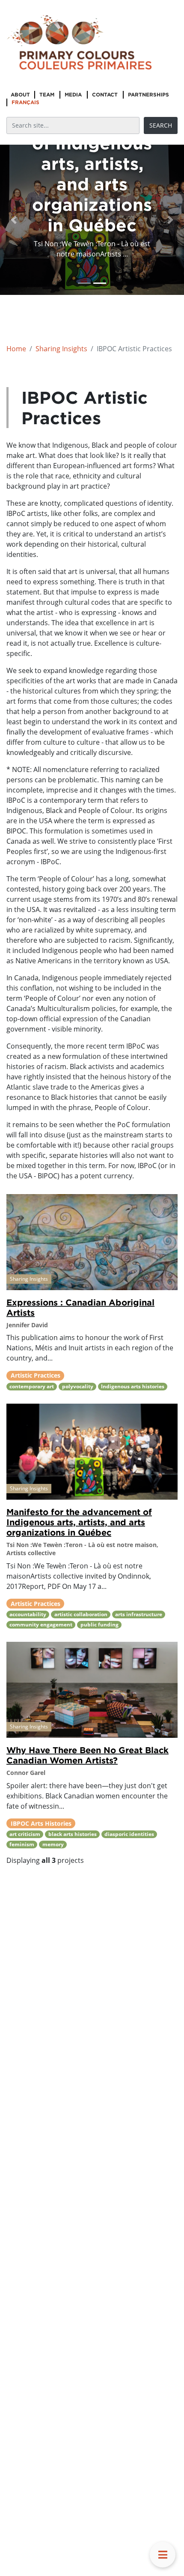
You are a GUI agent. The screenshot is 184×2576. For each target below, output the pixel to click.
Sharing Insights (61, 348)
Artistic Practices (35, 1375)
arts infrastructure (138, 1614)
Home (16, 348)
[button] (14, 220)
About (20, 94)
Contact (105, 94)
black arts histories (72, 1834)
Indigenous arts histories (132, 1386)
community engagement (40, 1624)
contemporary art (31, 1386)
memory (53, 1844)
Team (46, 94)
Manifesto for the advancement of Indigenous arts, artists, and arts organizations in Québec (79, 1522)
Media (73, 94)
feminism (21, 1844)
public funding (99, 1624)
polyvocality (77, 1386)
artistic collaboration (80, 1614)
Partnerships (148, 94)
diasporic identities (129, 1834)
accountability (27, 1614)
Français (25, 102)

What is needed:
Your response should be each line that includes the word "histories", copied from the records.

Problem solution:
black arts histories (72, 1834)
Indigenous arts histories (132, 1386)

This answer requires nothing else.